**WHAT YOU NEED TO DO**
Could you copy every line of the data that contains "agent"?

[Entries taken from a collection]

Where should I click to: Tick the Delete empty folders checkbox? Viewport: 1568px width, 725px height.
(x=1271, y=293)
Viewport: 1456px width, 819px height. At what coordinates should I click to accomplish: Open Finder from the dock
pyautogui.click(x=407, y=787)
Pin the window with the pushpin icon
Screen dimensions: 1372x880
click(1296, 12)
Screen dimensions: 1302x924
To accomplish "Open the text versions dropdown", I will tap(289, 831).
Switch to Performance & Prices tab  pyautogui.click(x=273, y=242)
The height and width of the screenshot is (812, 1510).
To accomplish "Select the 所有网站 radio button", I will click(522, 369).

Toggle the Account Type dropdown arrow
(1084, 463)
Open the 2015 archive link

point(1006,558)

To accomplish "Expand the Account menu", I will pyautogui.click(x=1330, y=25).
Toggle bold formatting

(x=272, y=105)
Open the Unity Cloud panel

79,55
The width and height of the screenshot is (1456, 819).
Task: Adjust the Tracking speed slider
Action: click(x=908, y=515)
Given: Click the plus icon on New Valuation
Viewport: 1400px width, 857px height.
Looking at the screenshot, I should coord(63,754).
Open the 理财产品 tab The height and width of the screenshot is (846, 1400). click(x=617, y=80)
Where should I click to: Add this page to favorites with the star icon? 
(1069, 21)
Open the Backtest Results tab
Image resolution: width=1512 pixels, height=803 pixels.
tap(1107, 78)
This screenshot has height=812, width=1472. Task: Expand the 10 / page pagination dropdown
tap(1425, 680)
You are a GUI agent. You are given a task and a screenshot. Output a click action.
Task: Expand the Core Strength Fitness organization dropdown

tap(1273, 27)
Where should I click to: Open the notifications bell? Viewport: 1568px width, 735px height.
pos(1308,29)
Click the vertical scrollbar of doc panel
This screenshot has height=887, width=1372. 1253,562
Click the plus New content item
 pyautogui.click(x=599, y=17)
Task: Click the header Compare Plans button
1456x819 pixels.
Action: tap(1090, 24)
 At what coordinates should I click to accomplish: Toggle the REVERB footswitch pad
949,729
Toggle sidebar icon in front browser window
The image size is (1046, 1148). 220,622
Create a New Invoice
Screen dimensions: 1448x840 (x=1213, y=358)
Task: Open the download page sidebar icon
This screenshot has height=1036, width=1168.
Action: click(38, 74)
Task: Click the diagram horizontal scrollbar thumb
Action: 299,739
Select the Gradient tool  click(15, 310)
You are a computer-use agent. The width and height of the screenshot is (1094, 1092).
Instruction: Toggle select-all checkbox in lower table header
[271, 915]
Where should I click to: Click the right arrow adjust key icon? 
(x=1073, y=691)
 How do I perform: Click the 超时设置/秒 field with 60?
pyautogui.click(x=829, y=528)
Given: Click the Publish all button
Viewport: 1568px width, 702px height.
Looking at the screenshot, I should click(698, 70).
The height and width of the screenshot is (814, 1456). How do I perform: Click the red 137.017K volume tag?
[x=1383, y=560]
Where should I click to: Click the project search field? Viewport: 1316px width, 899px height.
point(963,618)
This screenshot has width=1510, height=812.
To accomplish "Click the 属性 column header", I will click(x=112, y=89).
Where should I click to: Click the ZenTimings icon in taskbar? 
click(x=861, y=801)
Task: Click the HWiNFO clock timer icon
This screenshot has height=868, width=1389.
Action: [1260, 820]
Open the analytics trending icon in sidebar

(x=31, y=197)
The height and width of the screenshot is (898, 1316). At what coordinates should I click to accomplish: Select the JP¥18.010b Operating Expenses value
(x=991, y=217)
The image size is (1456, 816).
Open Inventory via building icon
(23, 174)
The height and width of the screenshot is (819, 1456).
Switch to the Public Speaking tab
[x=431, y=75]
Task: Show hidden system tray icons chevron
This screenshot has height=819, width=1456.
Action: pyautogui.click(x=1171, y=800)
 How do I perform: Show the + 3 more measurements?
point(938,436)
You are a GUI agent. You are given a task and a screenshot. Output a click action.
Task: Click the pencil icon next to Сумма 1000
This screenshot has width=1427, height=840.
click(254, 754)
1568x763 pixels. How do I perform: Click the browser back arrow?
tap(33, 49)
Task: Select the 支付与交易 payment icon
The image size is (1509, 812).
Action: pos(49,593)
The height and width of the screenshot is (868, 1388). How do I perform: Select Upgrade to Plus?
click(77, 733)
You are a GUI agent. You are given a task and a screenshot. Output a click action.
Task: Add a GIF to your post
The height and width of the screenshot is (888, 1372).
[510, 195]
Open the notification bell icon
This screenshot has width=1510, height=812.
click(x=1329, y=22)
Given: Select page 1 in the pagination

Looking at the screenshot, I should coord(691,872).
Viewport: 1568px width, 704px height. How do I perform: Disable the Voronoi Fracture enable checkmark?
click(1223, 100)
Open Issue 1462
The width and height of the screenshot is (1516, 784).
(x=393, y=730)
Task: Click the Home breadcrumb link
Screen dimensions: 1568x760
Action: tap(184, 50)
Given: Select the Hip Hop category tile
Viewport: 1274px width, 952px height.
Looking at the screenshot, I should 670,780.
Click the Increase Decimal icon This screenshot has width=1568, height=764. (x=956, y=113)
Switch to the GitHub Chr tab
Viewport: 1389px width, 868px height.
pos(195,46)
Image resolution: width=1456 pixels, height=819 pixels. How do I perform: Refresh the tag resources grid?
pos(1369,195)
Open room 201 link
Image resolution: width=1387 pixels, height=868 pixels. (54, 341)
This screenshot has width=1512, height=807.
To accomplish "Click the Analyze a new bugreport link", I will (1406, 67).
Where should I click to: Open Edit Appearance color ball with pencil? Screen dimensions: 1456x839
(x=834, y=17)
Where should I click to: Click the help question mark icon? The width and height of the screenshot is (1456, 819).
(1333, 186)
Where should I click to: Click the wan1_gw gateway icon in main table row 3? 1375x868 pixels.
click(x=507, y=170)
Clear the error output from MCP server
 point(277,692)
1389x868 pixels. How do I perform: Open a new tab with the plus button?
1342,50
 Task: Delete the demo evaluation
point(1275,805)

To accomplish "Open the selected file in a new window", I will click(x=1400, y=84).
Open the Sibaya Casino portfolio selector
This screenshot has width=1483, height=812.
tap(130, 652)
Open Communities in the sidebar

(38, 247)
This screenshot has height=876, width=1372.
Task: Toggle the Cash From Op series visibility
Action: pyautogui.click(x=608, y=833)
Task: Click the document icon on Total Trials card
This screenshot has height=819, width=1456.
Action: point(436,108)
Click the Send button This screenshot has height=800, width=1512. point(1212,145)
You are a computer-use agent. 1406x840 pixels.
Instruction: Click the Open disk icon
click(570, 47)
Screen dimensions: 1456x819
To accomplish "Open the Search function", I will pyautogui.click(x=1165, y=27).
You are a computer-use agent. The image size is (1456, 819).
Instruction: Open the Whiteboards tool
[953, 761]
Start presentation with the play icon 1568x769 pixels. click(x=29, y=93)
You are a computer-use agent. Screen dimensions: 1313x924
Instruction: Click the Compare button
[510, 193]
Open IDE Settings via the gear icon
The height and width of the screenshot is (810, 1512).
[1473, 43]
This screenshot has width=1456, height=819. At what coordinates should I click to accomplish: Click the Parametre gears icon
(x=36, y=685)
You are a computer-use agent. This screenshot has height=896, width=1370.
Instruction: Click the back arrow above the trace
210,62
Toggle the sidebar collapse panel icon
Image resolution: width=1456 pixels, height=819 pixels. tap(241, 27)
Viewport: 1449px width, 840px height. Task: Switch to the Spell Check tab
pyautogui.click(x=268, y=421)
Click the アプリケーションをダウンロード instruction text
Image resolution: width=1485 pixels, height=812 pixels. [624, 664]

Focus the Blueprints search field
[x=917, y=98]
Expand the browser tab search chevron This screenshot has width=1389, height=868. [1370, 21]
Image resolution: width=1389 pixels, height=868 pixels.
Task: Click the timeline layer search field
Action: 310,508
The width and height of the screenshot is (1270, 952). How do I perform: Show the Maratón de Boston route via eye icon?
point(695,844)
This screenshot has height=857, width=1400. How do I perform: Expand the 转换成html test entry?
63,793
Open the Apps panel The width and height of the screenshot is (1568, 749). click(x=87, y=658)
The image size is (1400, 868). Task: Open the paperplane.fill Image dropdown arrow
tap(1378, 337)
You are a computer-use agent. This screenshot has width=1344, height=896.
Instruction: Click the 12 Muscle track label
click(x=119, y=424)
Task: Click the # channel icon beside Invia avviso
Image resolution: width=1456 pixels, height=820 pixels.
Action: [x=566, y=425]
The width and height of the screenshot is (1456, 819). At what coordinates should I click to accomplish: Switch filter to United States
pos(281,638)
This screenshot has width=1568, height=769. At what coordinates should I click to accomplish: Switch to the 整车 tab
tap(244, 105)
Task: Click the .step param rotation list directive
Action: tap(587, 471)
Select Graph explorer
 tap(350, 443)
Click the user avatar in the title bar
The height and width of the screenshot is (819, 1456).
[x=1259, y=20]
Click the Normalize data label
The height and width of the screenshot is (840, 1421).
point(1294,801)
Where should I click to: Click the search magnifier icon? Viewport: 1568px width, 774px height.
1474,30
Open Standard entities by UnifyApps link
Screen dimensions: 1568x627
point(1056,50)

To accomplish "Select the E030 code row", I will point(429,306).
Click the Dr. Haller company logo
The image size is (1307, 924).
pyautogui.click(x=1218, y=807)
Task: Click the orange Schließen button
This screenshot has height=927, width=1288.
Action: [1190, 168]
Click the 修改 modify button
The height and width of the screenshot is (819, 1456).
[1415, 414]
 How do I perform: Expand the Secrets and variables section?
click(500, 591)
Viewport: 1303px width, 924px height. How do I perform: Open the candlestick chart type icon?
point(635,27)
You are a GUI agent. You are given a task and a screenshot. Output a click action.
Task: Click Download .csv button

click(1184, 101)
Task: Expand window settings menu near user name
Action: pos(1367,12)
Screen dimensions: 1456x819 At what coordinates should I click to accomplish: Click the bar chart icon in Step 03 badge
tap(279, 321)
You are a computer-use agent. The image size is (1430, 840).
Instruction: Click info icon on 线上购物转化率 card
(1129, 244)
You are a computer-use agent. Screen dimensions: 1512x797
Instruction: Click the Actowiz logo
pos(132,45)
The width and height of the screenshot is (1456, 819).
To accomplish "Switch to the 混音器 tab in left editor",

**WRITTEN SOLUTION**
You are a GUI agent. You are given a task and a screenshot. Output a click action.
You are a computer-use agent. The width and height of the screenshot is (1094, 1092).
You are a GUI agent. You are given a task and a screenshot. Output a click action.
You are a GUI agent. You are given a task and a screenshot. Output a click action.
You are a computer-use agent. 1406x840 pixels.
You are a computer-use agent. The image size is (1456, 819).
You are a computer-use agent. Screen dimensions: 1313x924
You are a computer-use agent. This screenshot has height=896, width=1370.
You are a computer-use agent. This screenshot has width=1344, height=896.
You are a GUI agent. You are given a task and a screenshot. Output a click action.
You are a computer-use agent. The image size is (1430, 840).
You are a computer-use agent. Screen dimensions: 1512x797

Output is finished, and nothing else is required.